On Tuesday, February 11, 2020, the U.S. District Court for the Southern District of New York released its decision in the T-Mobile/Sprint merger challenge, deciding in favor of T-Mobile/Sprint and not enjoining the proposed acquisition of Sprint by T-Mobile (the “Proposed Merger”). Plaintiffs, the State Attorneys General (“AGs” or “States”) of New York, California, Connecticut, Hawaii, Illinois, Maryland, Michigan, Minnesota, Oregon, Wisconsin, Massachusetts, Pennsylvania, Virginia, and the District of Columbia, sought to enjoin the Proposed Merger, which would result in New T-Mobile, arguing that the Proposed Merger would substantially lessen competition in the market for retail mobile wireless services in violation of the Clayton Act.

The Court rejected the States’ arguments on three main points.
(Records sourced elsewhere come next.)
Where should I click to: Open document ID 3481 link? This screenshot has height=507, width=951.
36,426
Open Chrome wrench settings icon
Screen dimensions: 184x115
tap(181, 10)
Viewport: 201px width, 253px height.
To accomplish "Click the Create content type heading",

First, the Court was not persuaded that the States’ prediction of the future after the merger was sufficiently compelling, having argued that New T-Mobile would pursue anticompetitive behavior that, soon after the merger, directly or indirectly, will yield higher prices or lower quality for wireless telecommunications services, thus likely to substantially lessen competition in a nationwide market. Second, the Court disagreed with the States’ projection that Sprint, without the merger, would continue operating as a strong competitor in the nationwide market for wireless services. Third, the Court was not persuaded by the arguments that DISH would not enter the wireless services market as a viable competitor, nor live up to its commitments to build a national wireless network, so as to provide services that would fill the gap in competition from Sprint’s absence. The Court also discounted arguments that the Proposed Merger would result in increased coordinated and/or unilateral effects. Accordingly, the Court entered judgment in favor of T-Mobile, and denied the States’ request to enjoin the Proposed Merger.

The States do have the right to appeal the Court’s decision, and two of the State AGs have referenced this morning that such an appeal is possible. However, any such appeal would face a high bar, and holding out the possibility of an appeal may be a way for the States to attempt to extract additional conditions from the parties.
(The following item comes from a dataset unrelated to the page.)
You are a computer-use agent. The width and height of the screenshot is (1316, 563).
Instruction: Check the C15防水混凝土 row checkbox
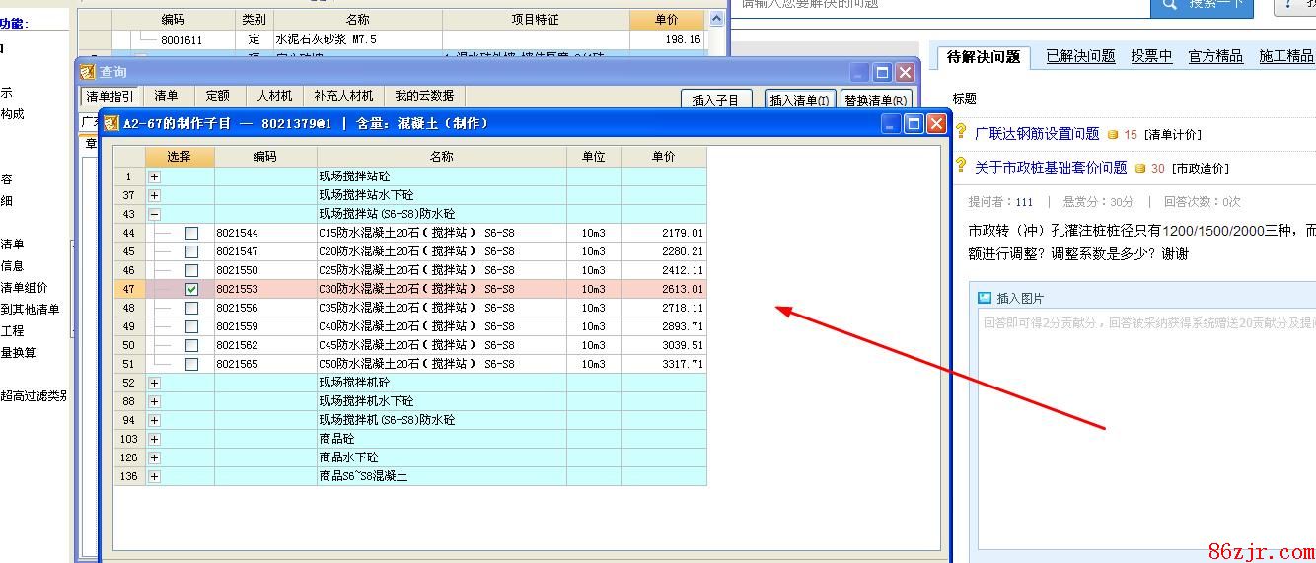[x=191, y=233]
Even with this decision, the parties are still not able to consummate the transaction, as two outstanding approvals on the Proposed Merger remain: (1) the California Public Utilities Commission (“CPUC”) has yet to release a decision on whether to greenlight the merger; and (2) the U.S. District Court’s review of the Tunney Act, which is to determine whether the proposed divestiture plan to DISH is in the public interest, remains pending. It is unlikely that either of these pending reviews would result in a block of the merger, but we will continue to monitor developments.